→ **SOURCE DATA**
______
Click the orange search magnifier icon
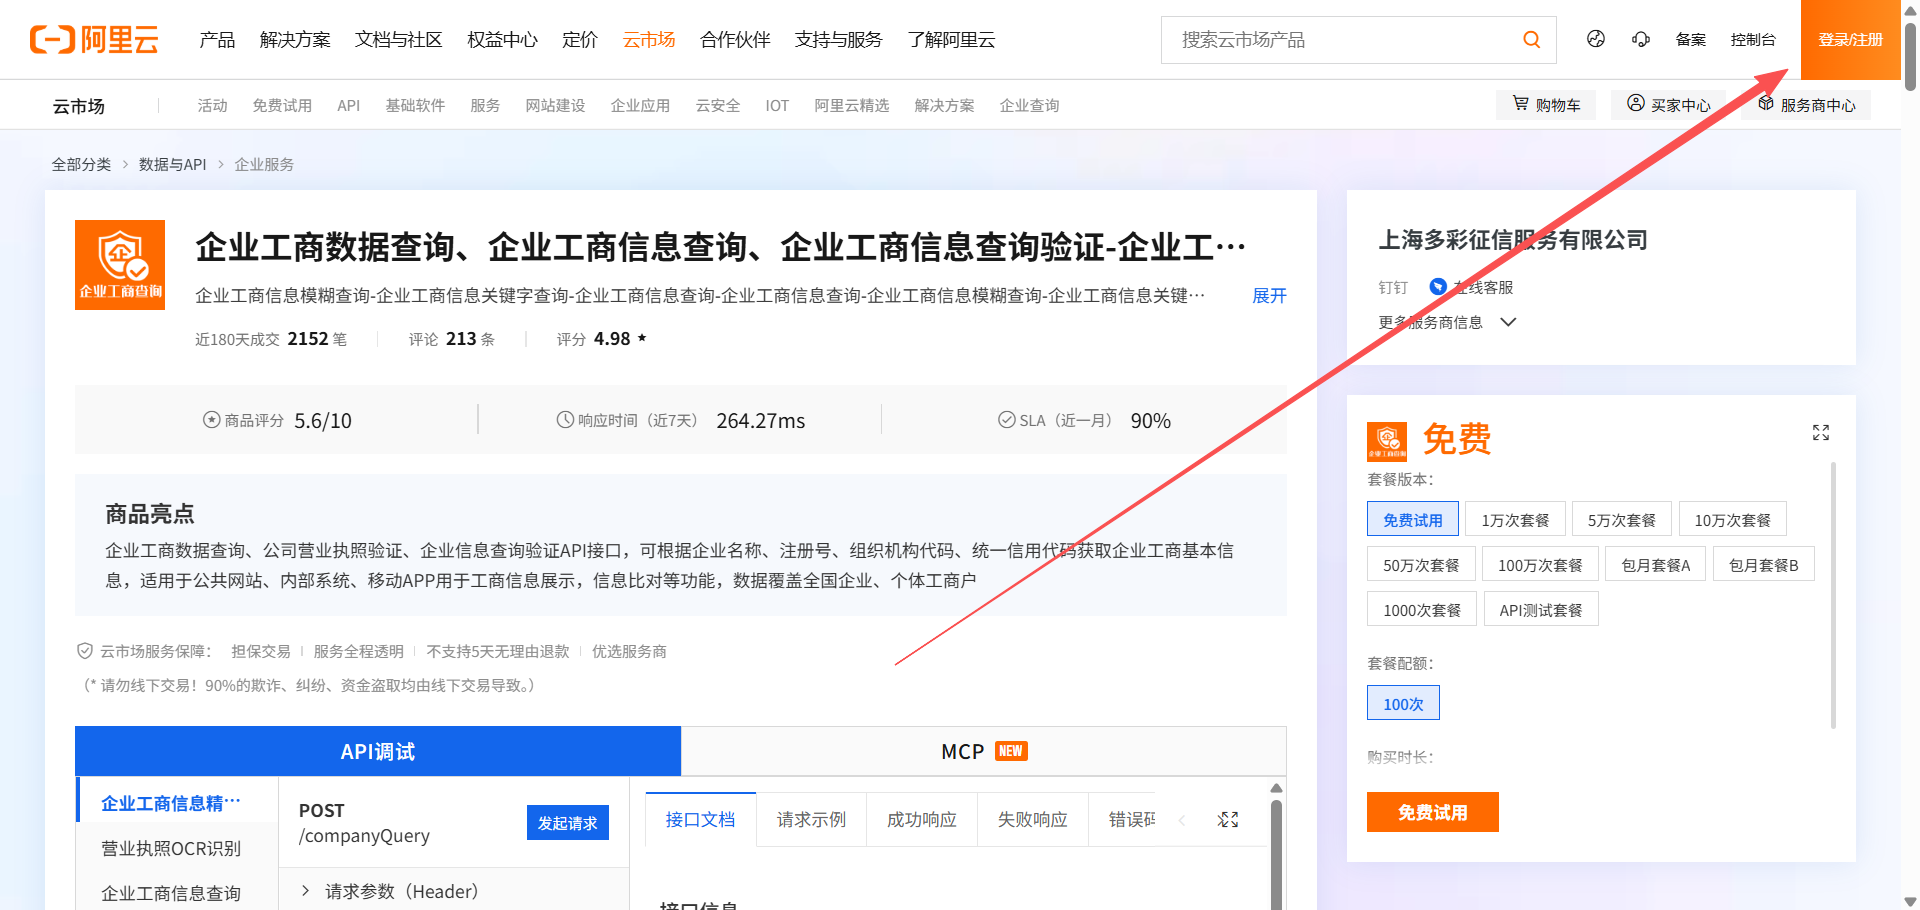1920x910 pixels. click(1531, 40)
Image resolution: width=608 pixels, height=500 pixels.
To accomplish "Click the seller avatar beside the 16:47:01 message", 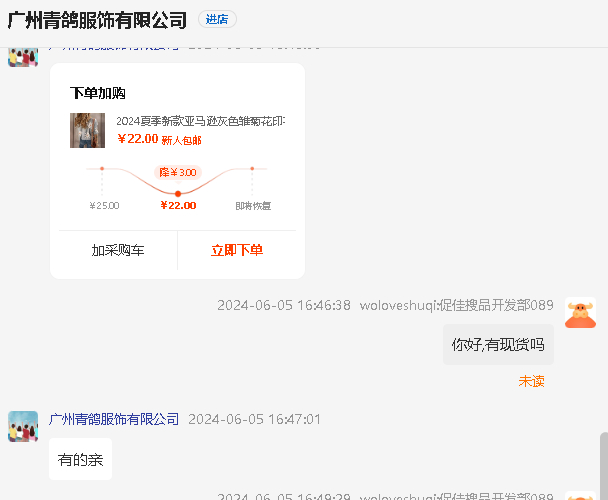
______
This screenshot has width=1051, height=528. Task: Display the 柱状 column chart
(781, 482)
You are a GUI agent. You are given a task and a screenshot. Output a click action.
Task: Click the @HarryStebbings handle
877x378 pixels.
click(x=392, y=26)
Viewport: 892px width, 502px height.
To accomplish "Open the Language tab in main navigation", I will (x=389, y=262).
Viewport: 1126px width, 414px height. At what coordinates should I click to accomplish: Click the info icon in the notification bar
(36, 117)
______
→ **ACTIVITY**
The lines to set down run from the line with "Click the orange search magnifier icon" up to and including the line with "the seller avatar" in the entries above. Reproduce them exactly, with no pictures.

→ **EXERCISE OUTPUT**
Click the orange search magnifier icon
1920x910 pixels. click(1531, 40)
Image resolution: width=608 pixels, height=500 pixels.
To accomplish "Click the seller avatar beside the 16:47:01 message", 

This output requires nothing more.